33. Elle juge en particulier que chaque secteur de l'organisation commune des marchés pour les produits agricoles établie par le règlement n° 1308/2013 comporte des spécificités qui lui sont propres, de sorte que la comparaison des mécanismes techniques utilisés pour la réglementation de différents secteurs de marché ne saurait constituer une base valable pour établir un grief d'inégalité de traitement entre des produits dissemblables soumis à des règles différentes (arrêt TofuTown.com, précité, point 51, et jurisprudence citée).
34. Le lait et le vin relèvent de secteurs différents de celui du sucre.

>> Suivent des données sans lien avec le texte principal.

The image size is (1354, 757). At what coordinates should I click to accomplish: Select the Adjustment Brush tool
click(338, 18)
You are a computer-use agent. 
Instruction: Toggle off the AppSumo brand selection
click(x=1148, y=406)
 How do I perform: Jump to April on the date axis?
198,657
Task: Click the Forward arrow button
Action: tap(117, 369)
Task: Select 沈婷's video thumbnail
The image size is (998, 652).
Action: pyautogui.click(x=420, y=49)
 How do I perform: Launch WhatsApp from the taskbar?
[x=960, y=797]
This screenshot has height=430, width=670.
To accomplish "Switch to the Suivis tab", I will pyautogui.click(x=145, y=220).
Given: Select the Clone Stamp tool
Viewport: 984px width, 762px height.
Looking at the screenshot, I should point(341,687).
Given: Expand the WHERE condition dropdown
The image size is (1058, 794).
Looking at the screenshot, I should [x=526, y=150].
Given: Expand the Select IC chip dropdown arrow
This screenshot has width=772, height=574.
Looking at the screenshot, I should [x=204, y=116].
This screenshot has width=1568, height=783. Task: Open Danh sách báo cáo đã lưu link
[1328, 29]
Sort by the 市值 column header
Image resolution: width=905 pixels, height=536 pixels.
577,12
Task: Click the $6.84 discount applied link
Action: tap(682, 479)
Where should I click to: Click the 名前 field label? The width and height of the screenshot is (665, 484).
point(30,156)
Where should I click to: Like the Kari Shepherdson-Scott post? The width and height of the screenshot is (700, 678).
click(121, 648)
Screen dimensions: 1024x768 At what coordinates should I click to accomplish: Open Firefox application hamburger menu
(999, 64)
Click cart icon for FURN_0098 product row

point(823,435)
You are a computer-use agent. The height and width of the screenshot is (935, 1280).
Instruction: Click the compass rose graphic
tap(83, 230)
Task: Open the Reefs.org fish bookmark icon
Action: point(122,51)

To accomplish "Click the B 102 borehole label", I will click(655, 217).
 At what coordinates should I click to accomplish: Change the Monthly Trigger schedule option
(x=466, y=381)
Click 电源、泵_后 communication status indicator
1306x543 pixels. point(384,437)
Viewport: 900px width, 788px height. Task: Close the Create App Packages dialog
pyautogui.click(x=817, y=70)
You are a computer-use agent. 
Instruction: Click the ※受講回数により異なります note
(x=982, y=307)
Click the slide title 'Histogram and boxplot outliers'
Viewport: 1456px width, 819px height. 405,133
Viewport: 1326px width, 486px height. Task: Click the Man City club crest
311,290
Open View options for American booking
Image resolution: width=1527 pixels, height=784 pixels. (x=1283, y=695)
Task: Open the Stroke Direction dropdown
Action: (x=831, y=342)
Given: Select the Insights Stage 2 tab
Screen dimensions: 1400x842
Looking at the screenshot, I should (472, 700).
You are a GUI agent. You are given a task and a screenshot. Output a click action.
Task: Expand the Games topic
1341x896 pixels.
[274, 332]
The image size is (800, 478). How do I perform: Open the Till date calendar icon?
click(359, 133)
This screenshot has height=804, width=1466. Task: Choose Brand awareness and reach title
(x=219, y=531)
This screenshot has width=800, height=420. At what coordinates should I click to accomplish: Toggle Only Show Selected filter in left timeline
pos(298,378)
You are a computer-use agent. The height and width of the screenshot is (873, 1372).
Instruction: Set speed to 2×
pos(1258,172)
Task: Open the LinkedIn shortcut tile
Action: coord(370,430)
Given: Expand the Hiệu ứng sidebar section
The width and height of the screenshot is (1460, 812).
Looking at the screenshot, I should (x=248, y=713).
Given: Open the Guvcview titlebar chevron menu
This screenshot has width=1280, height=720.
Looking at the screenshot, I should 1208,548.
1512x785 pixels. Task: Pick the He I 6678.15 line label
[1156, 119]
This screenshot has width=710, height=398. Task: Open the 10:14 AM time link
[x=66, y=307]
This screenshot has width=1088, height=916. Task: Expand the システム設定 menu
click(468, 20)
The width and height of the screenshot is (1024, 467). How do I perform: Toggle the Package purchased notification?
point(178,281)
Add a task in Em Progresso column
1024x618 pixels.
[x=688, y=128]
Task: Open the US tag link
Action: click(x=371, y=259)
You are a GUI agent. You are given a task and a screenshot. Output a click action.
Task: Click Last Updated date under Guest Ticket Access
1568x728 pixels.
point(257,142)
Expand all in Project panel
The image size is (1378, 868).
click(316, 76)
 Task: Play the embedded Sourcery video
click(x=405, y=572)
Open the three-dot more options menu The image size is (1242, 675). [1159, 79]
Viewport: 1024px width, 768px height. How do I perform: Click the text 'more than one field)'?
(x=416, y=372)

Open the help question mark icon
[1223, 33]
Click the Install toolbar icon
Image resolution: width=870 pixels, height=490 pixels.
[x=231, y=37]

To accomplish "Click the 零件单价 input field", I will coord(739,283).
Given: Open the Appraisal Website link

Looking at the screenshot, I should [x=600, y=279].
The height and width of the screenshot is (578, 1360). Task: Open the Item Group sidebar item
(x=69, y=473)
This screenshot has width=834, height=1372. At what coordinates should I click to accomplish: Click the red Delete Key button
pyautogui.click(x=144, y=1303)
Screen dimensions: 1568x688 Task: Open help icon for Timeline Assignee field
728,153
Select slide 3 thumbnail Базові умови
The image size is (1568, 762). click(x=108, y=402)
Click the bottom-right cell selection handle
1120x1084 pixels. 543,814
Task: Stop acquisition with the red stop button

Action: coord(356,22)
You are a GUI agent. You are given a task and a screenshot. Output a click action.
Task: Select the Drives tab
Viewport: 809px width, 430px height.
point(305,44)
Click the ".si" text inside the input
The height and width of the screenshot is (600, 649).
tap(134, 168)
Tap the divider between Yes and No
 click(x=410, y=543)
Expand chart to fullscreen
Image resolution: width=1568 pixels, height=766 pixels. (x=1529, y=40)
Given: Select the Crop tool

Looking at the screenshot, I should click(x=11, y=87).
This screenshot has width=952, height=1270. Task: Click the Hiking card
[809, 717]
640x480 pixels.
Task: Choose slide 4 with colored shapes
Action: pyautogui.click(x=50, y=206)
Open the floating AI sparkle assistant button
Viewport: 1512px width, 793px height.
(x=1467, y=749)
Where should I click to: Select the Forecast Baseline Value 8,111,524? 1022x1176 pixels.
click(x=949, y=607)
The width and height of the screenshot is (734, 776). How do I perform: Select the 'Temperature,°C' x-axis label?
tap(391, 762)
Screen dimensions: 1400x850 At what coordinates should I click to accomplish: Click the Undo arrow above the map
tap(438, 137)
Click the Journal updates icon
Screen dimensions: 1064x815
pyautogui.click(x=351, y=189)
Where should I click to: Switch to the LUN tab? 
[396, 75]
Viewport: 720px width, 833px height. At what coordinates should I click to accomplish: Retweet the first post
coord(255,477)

35. Il s'ensuit que le fait que les producteurs de lait ou de vin ne soient, selon la société Saint Louis sucre, pas soumis à une taxe à la production comparable à celle à laquelle sont soumis les producteurs de sucre en application des articles 128, paragraphe 1, du règlement n° 1308/2013 et 7 du règlement n° 1370/2013, ne saurait être considéré comme étant contraire au principe d'égalité de traitement.
36. En l'absence de doute en ce qui concerne la validité de ces dispositions au regard du principe de non-discrimination, il n'y a pas lieu de renvoyer à la Cour de justice de l'Union européenne la question posée par la société Saint Louis sucre relative à la soumission des fabricants de sucre à une taxe à la production sans qu'une taxe similaire soit mise à la charge des producteurs de vin et de lait dont les productions étaient également enserrées dans des mécanismes de quotas lors de la réforme de 2013.
37. Par ce motif de pur droit, substitué à ceux critiqués, dans les conditions prévues par les articles 620, alinéa 1er, et 1015 du code de procédure civile, la décision déférée se trouve légalement justifiée
PAR CES MOTIFS, la Cour :
REJETTE le pourvoi ;
Condamne la société Saint Louis sucre aux dépens ;
En application de l'article 700 du code de procédure civile, rejette la demande formée par la société Saint Louis sucre et la condamne à payer à l'Etablissement national des produits de l'agriculture et de la mer (FranceAgriMer) la somme de 3 500 euros ;
Ainsi fait et jugé par la Cour de cassation, chambre commerciale, financière et économique, et prononcé par le président en son audience publique du dix-huit décembre deux mille vingt-quatre.